Your goal » Copy the listing from the line containing "Where should I" through the end of the listing, replacing "screenshot" with "screen capture" and leaving everything else unchanged. Leave the pictures out.

==== Dataset excerpts

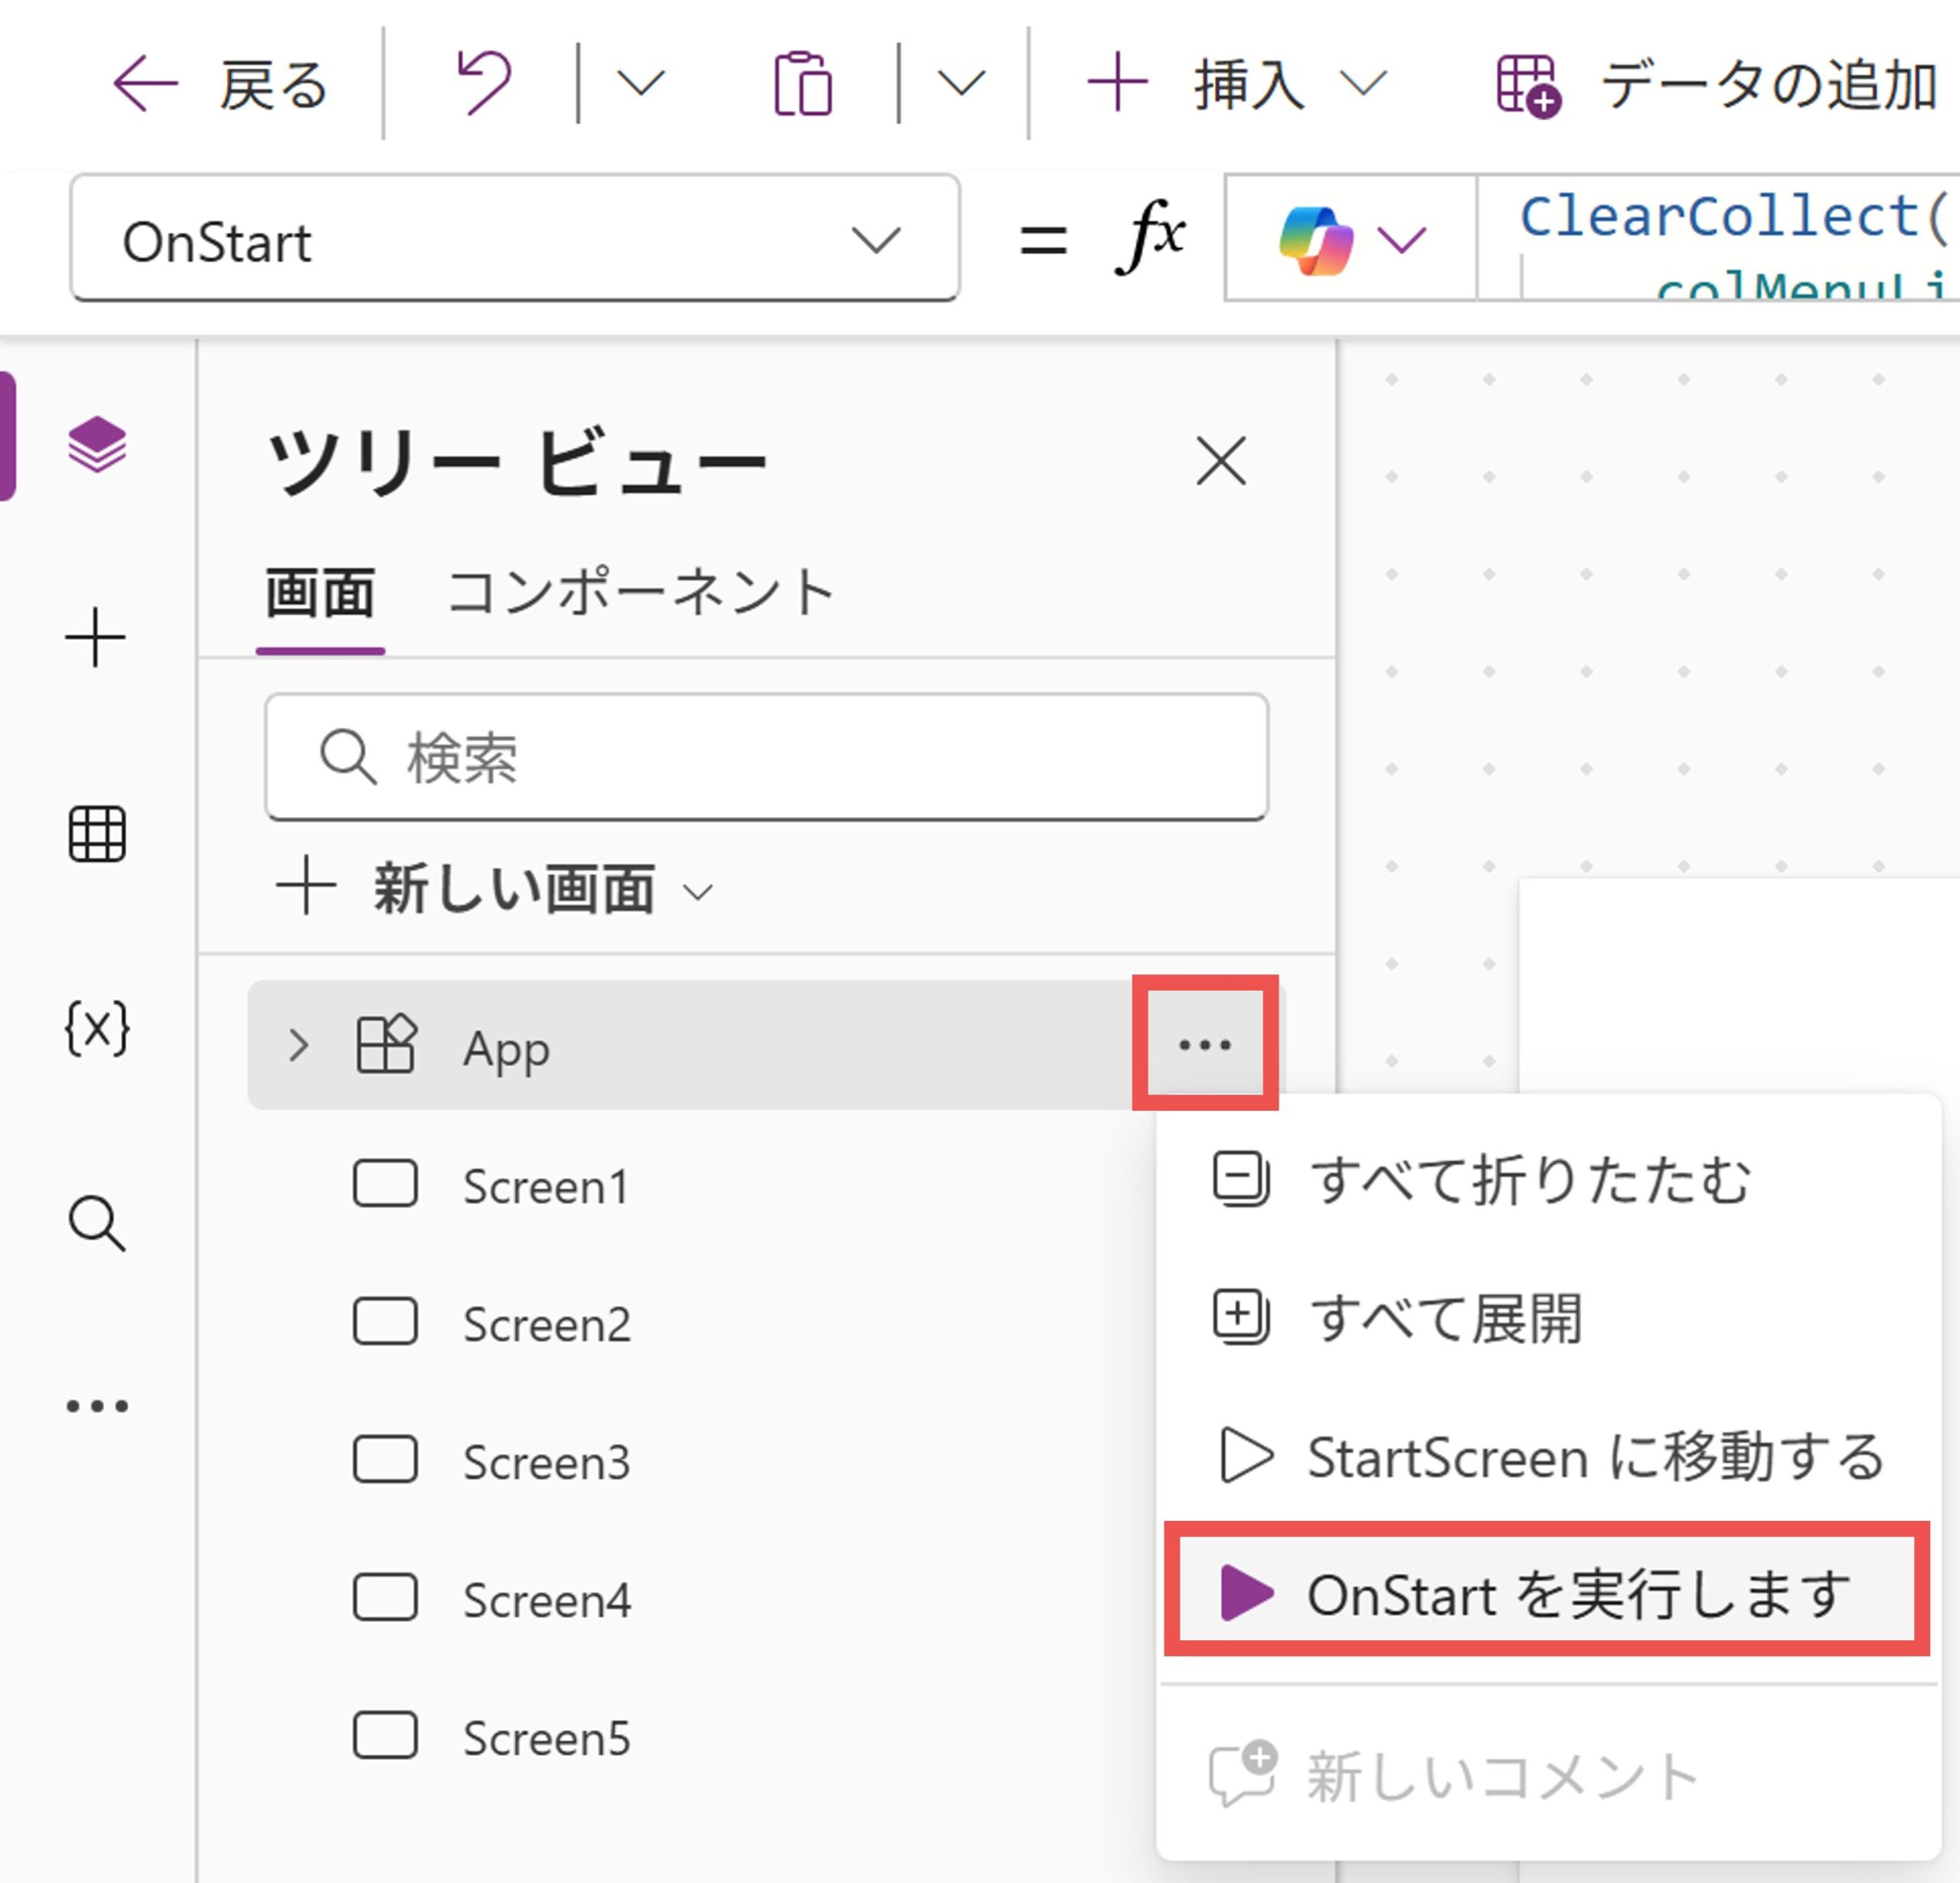Viewport: 1960px width, 1883px height.
Task: Open sidebar more options ellipsis
Action: point(96,1406)
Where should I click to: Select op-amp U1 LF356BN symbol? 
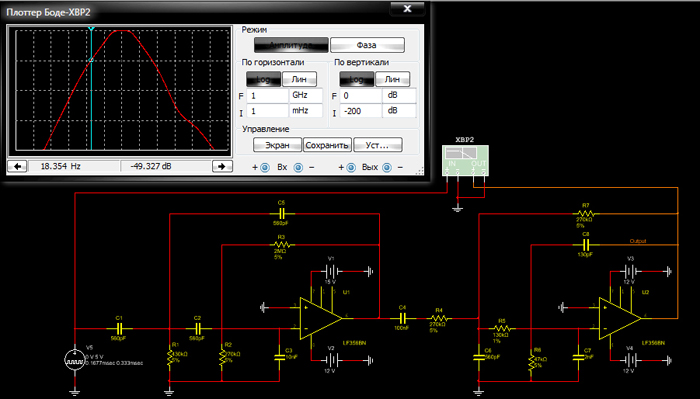pos(321,318)
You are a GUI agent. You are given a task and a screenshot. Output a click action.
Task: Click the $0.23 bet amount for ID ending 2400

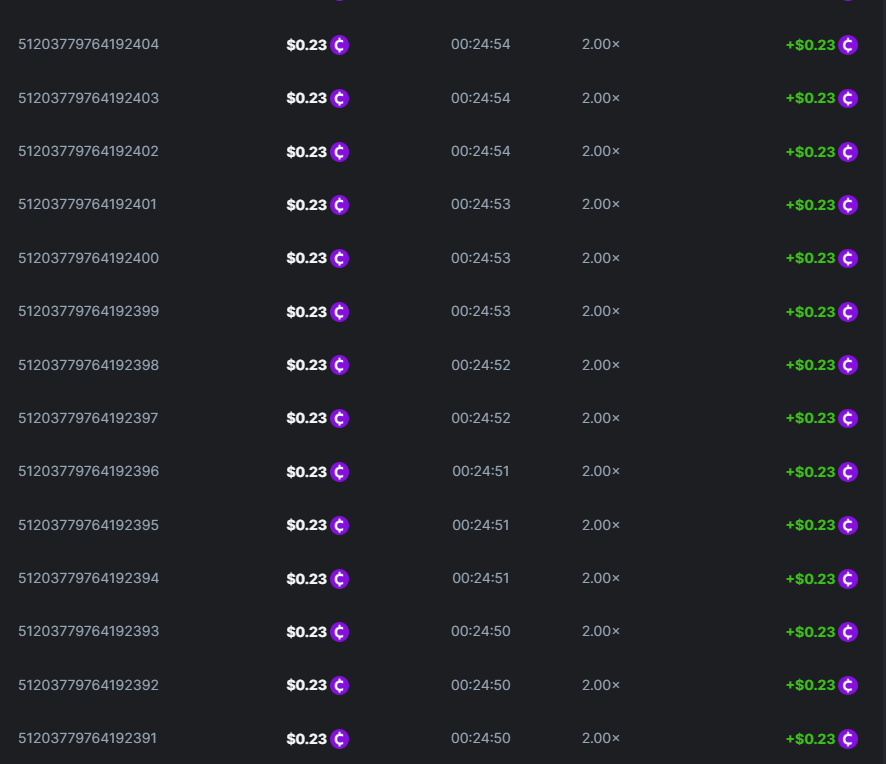pos(307,258)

========

Exercise result »
Where should I click to: Select op-amp U1 LF356BN symbol? 
pos(321,318)
You are a GUI agent. You are given a task and a screen capture. Output a click action.
Task: Click the $0.23 bet amount for ID ending 2400

pos(307,258)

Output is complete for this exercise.